Des écolabels informatiques pour guider les achats des DSI
Adoptés par 53 % des entreprises, ces labels permettent aux DSI de choisir leurs matériels en fonction de contraintes techniques : élimination de substances toxiques, consommation d’énergie, etc.
01net.
le 17/11/2008 à 14h57
A moins d’être un spécialiste du green IT, il est quasiment impossible pour un DSI ou un acheteur de distinguer un poste de travail ou un écran “ vert ” du lot commun. D’autant que si le matériel “ écologiquement correct ” est mis en avant par les fabricants, “ Les entreprises s’intéressent surtout à la consolidation de leurs centres informatiques ”, constate Rodolphe d'Arjuzon, directeur du cabinet d’analyse Verdantix.
Pour faciliter le choix des acheteurs, des institutions nationales et internationales ont mis au point des écolabels informatiques. Ils permettent à l’entreprise de prendre un train d’avance sur la réglementation, car ils vont souvent plus loin que les normes et directives telles que RoHS et WEEE en Europe. 54 % des entreprises les intègrent donc dans leurs appels d’offres (Forrester).
Cependant, contrairement aux normes et directives, “ Les éco-labels constituent la plupart du temps une démarche volontaire de la part du fabricant qui auto-déclare ses produits ”, souligne James Pavia, expert du domaine chez Dotgreen. Si on imagine mal Dell et Lenovo faire de fausses déclarations, qu’en est-il de fournisseurs moins sérieux ? Les contrôles aléatoires seront-ils suffisants ? La question reste ouverte.
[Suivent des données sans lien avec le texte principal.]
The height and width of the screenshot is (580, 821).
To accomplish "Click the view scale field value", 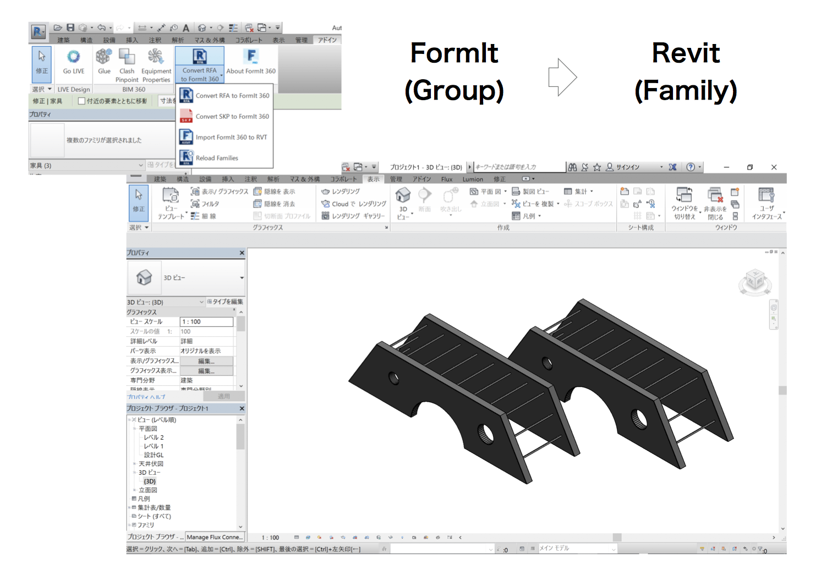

Bien qu’il existe plus d’une vingtaine d’écolabels informatiques, seuls quelques-uns sont aujourd’hui largement adoptés. Certains se focalisent sur un domaine précis – Energy Star pour la gestion de l’énergie par exemple – tandis que d’autres, comme Epeat, englobent plusieurs écolabels informatiques spécifiques pour proposer une large couverture.